Figure 2: Effect of EE on circling behaviour induced by Damphetamine and spontaneous locomotion. (A) As compared to the sham-operated animals, administration of D-amphetamine (5 mg/kg, i.p.) significantly elicited ipsilateral circling in the 6-OHDA lesioned animals. The rotations towards the ipsilateral site were significantly reduced in the EE+6-OHDA as well as 6-OHDA+EE receiving animals compared to the 6-OHDA intoxicated animals. (B) For the period of 10 min, the spontaneous locomotor activity was evaluated. 6-OHDA lesioning significantly reduced. The experiments were carried out in triplicates and expressed as mean ± SEM. The values were considered statistically significant at **p<0.005 (Sham vs. 6- OHDA) and ***p<0.001 (6-OHDA vs. EE+6-OHDA or 6-OHDA +EE) was considered statically significant locomotor activity. However, treatment of EE before/after the lesioning significantly reversed this attenuation.

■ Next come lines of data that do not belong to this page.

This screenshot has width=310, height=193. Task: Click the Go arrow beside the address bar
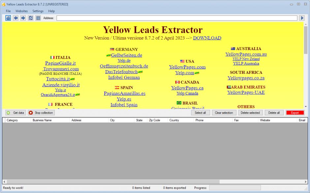[x=302, y=18]
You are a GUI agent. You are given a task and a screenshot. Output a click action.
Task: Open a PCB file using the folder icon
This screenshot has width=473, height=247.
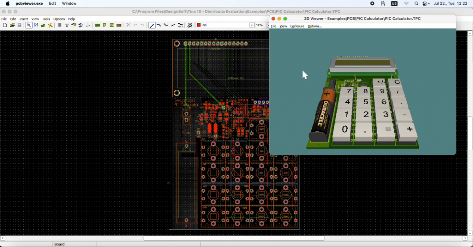pyautogui.click(x=12, y=25)
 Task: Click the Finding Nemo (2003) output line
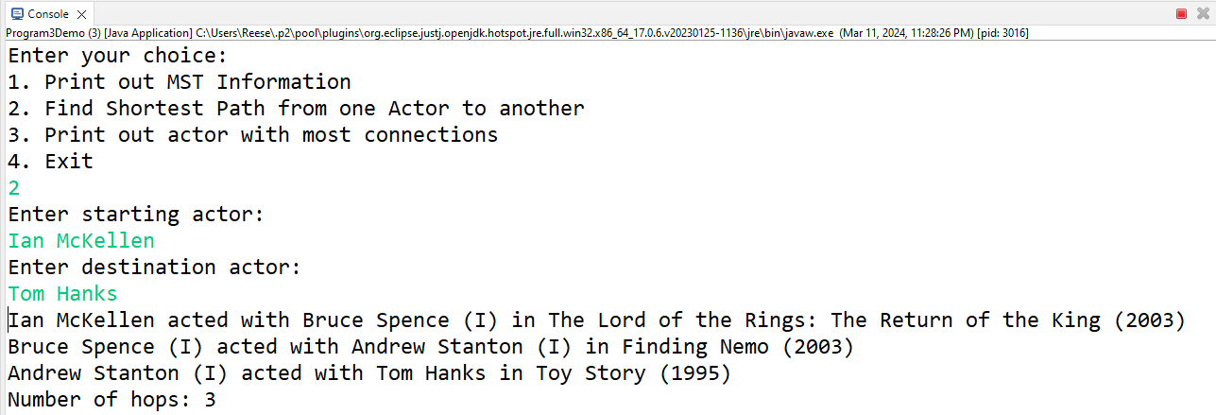[x=431, y=347]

EE ameliorated spontaneous locomotor activity

To further assess the ability of EE to improve motor alterations, the spontaneous locomotor activity was determined. As shown in Figure 2B, compared to the shamoperated group, the spontaneous locomotion was significantly decreased in 6-OHDA group. Nevertheless, a significant restoration of spontaneous locomotion was observed in the EE +6-OHDA (62%) and 6-OHDA+EE (39%) groups (Figure 2B). No significant impairment of locomotor activity was noticed in the EE alone treated group compared to the sham-operated animals.

Neurochemical studies

6-OHDA lesioning leads to degradation of dopaminergic neurons resulting in significant neurochemical alterations including elevated oxidative stress, reduced DA content and ameliorated Thyroxin Hydroxylase (TH) level. To determine the beneficial effects of EE, recovery from the altered neurochemical changes were evaluated.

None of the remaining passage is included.